SONSUZ NUR |
Şeyh Dr. Ahmet KUFTARU Hocaefendi DÜNYA KÜRSÜSÜ KONFERANSI (İnsanlığın devamı için değer ölçülerinden feragat) Japonya – Kiyoto 17 – 23 Nisan 1993 tarihleri arası |
Bismillahirrahmanirrahim
Değerli başkanlar, muhterem alimler ve saygıdeğer dostlar;
Tarihi ve maneviyatıyla meşhur bu güzel Kyoto şehrinden sizleri Allahın selamı
ile Selamlarım “ Esselamu Aleyküm”
İnsanoğlu; bunca teknolojik ve teknik alanda ilerlemesine karşın görüyoruz ki
bir ümitsizlik ve çıkmaz içersindedir. Açlık ve fakirlik artmış, ilerlemiş
ülkelerde dahi fakirleşme oranı yükselmiştir. Asya afrika yani güney yarım küre
bu durumla yüzyüzedir.
İç savaş adı altında yapılan zulüm ve işkenceler dini inançların
benimsetilmesidir ki bunun semavi dinlerin hoşgörüsüyle asla alakası yoktur. Bu
tür çalışmaların ardında da başta Birleşmiş milletler ve avrupa birliği
ortaklığı vardır. Acaba bu tür örgütler dünya barışı için mi yoksa güçlülerin
maslahatı için mi çalışmaktadır sorusunu sormaktan kendimizi alamıyoruz.

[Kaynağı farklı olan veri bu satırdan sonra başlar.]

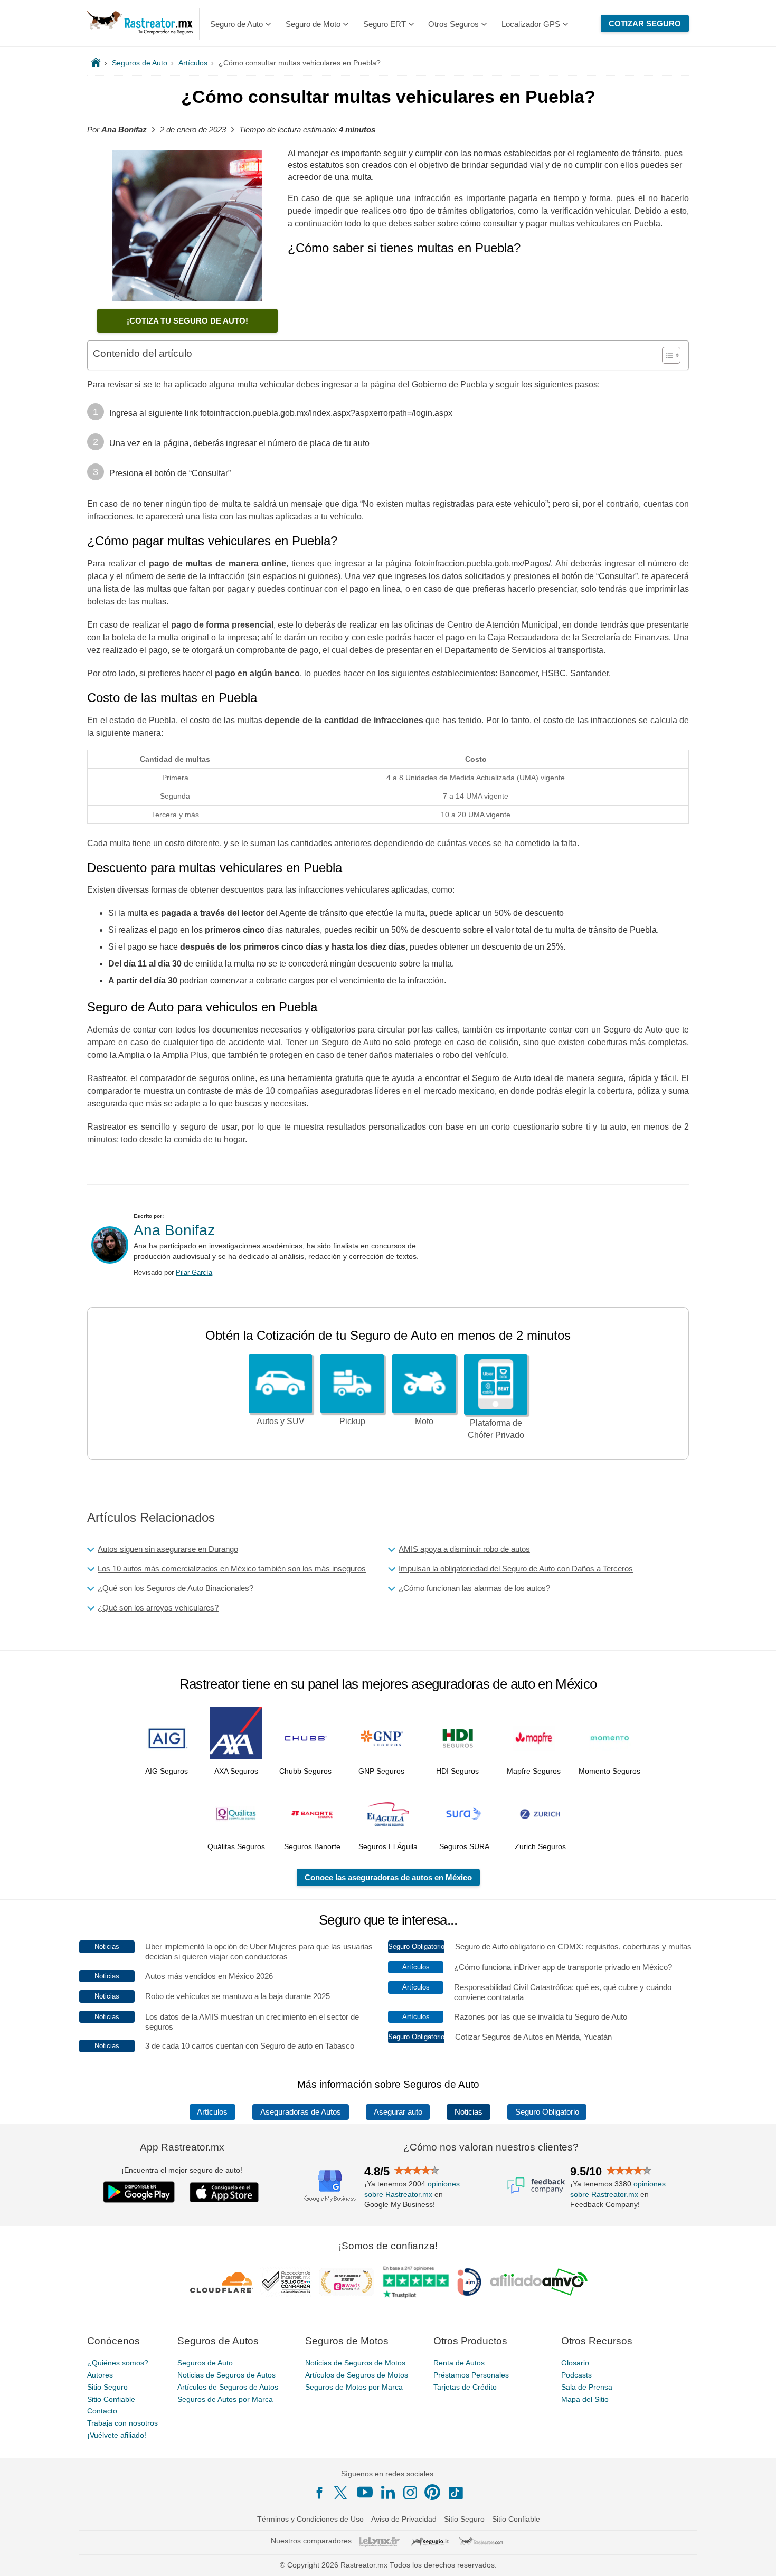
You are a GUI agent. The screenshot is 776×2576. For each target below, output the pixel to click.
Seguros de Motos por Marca (354, 2387)
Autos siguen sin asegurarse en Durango (168, 1549)
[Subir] (756, 2556)
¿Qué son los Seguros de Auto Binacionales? (175, 1588)
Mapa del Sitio (585, 2399)
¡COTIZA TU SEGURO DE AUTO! (187, 320)
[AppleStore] (224, 2192)
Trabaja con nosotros (122, 2423)
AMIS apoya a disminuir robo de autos (464, 1549)
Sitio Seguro (107, 2387)
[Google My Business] (330, 2185)
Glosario (575, 2363)
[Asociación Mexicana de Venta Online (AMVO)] (539, 2282)
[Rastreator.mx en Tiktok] (455, 2492)
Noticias (468, 2112)
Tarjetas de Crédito (465, 2387)
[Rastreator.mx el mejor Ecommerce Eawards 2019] (346, 2282)
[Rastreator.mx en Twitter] (341, 2492)
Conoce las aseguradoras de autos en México (388, 1877)
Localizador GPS (530, 24)
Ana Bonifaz (174, 1230)
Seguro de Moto (313, 24)
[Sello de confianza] (286, 2282)
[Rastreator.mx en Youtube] (365, 2492)
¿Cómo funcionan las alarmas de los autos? (474, 1588)
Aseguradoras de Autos (300, 2112)
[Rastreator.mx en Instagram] (410, 2492)
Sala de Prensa (586, 2387)
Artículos (212, 2112)
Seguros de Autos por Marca (225, 2399)
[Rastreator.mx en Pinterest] (432, 2492)
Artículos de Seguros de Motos (356, 2375)
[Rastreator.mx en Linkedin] (388, 2492)
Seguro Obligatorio (547, 2112)
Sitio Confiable (111, 2399)
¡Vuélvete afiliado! (116, 2435)
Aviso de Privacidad (404, 2519)
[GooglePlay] (139, 2192)
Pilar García (194, 1272)
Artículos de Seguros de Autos (227, 2387)
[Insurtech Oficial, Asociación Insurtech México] (469, 2282)
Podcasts (576, 2375)
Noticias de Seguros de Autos (226, 2375)
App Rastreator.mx (182, 2147)
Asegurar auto (398, 2112)
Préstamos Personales (471, 2375)
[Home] (96, 63)
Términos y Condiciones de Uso (310, 2519)
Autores (100, 2375)
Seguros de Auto (205, 2363)
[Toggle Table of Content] (666, 355)
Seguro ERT (384, 24)
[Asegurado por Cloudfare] (222, 2282)
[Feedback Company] (536, 2185)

Bu örgütler bazı toplumlar için yaptırım kararlar alırken bazı yer ve toplumlar
için aynı hareketliliği göstermemektedirler, örneğin Filistin meselesinde olduğu
gibi. Şayet kararlar alınsa dahi bunlar kağıt üzerinde kalmakta ve paratiğe
dökülmemektedir.
Değerli dinleyenler; İnsanoğlu 20. yyda bir çok tehlikelerle karşı karşıyadır.
Yanlış ilişkilerden doğan hastalıklar, taassuptan dolayı çıkan kavga ve ölümler
ve buna benzer sebebler. Dünyamız yeri ve göğü ile gün geçtikçe kirlenmekte ve
çölleşmektedir. Kullanılan zararlı gazlar ve kirletilen hava, delinen ozon
tabakası birer sebeptir.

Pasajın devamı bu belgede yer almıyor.